I am trying to extract only numbers and only strings in two different dataframes. I am using regular expression to extract numbers and string.
import pandas as pd
df_num = pd.DataFrame({
'Colors': ['lila1.5', 'rosa2.5', 'gelb3.5', 'grün4', 'rot5', 'schwarz6', 'grau7', 'weiß8', 'braun9', 'hellblau10'],
'Animals': ['hu11nd', '12welpe', '13katze', 's14chlange', 'vo15gel', '16papagei', 'ku17h', '18ziege', '19pferd',
'esel20']
})
for column in df_num.columns:
df_num[column] = df_num[column].str.extract('(\d+)').astype(float)
print(df_num)
I have also tried using '([\d+][\d+\.\d+])' and '([\d+\.\d+])'
Here I am getting output but not what I am expecting. Though I am expecting float numbers I am not getting 1.5 or 2.5.
I am getting something like below image:
df_str = pd.DataFrame({
'Colors': ['lila1.5', 'rosa2.5', 'gelb3', 'grün4', 'rot5', 'schwarz6', 'grau7', 'weiß8', 'braun9', 'hellblau10'],
'Animals': ['hu11nd', '12welpe', '13katze', 's14chlange', 'vo15gel', '16papagei', 'ku17h', '18ziege', '19pferd',
'esel20']
})
for column in df_str.columns:
df_str[column] = df_str[column].str.extract('([a-zA-Z]+)')
print(df_str)
In this case when the number is at the end or in the beginning then I am getting the string but if the number placed in the middle or any other place then the result which I expect I am not getting.
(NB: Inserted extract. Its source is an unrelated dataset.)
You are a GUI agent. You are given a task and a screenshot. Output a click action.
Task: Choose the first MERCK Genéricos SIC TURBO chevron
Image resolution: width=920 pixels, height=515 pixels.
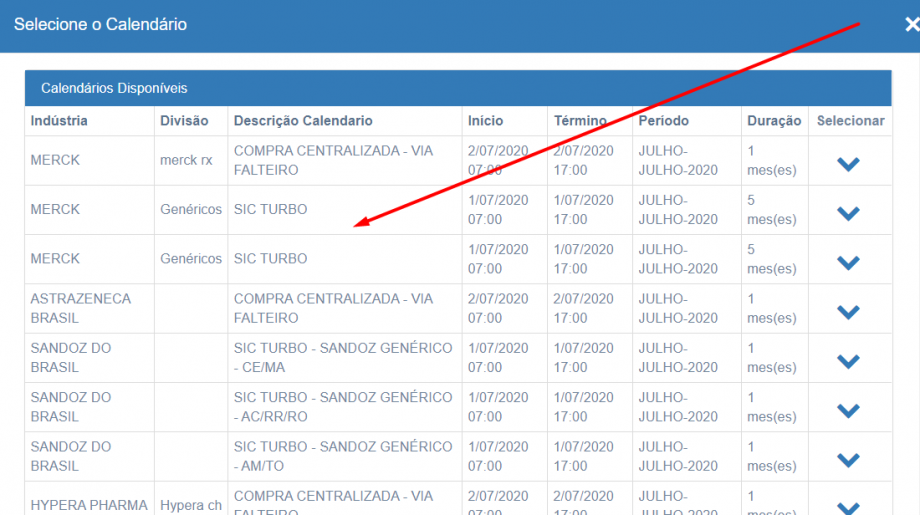point(848,213)
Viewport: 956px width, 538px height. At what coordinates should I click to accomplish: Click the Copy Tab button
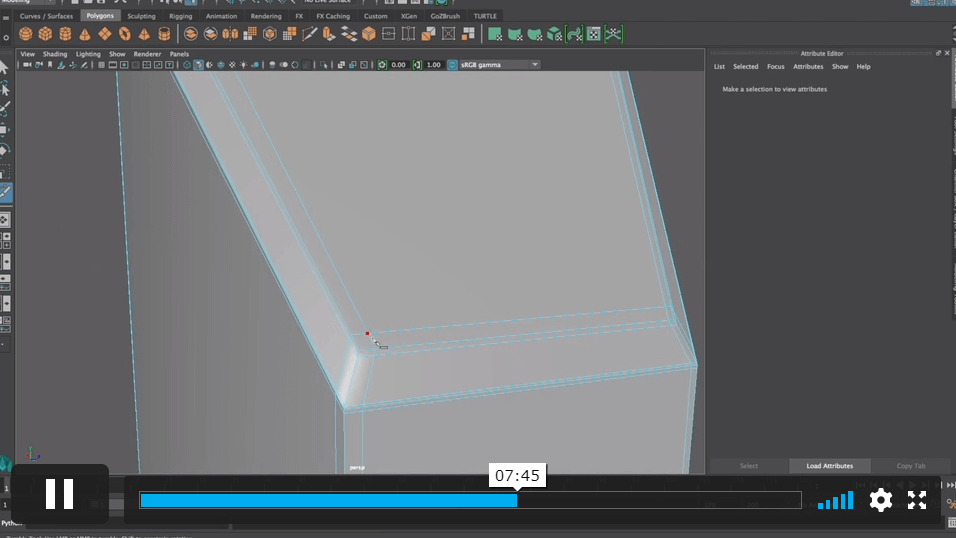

Current output is like below image:
I think my regular expression is not correct. Which will be the right regular expression to solve these problems? Or is there any other way to extract only numbers and only strings in pandas dataframe?
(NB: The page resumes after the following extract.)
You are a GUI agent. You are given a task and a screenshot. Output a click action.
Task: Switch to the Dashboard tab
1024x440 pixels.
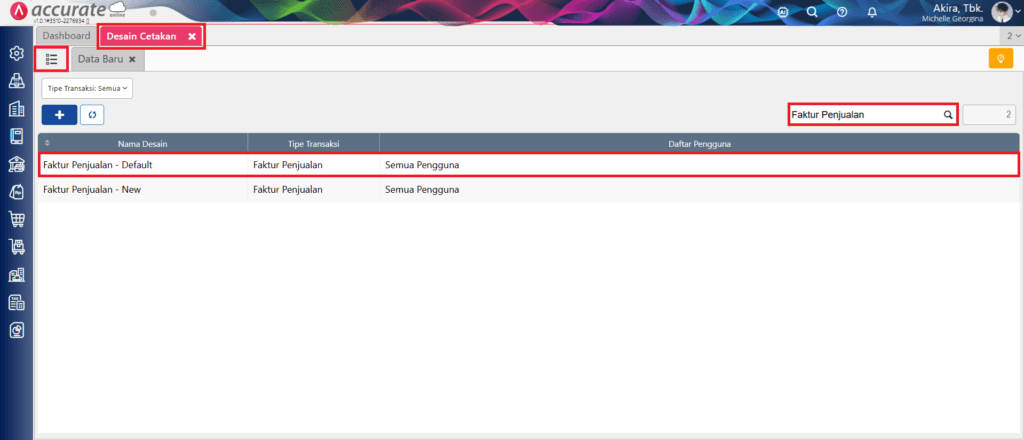point(66,36)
Your code is on the right track, you just need to account for the decimals and the possibility of integers :
df_num['colors_num'] = df_num.Colors.str.extract(r'(\d+[.\d]*)')
df_num['animals_num'] = df_num.Animals.str.extract(r'(\d+[.\d]*)')
df_num['colors_str'] = df_num.Colors.str.replace(r'(\d+[.\d]*)','')
df_num['animals_text'] = df_num.Animals.str.replace(r'(\d+[.\d]*)','')
Colors Animals colors_num animals_num colors_str animals_text
0 lila1.5 hu11nd 1.5 11 lila hund
1 rosa2.5 12welpe 2.5 12 rosa welpe
2 gelb3.5 13katze 3.5 13 gelb katze
3 grün4 s14chlange 4 14 grün schlange
4 rot5 vo15gel 5 15 rot vogel
5 schwarz6 16papagei 6 16 schwarz papagei
6 grau7 ku17h 7 17 grau kuh
7 weiß8 18ziege 8 18 weiß ziege
8 braun9 19pferd 9 19 braun pferd
9 hellblau10 esel20 10 20 hellblau esel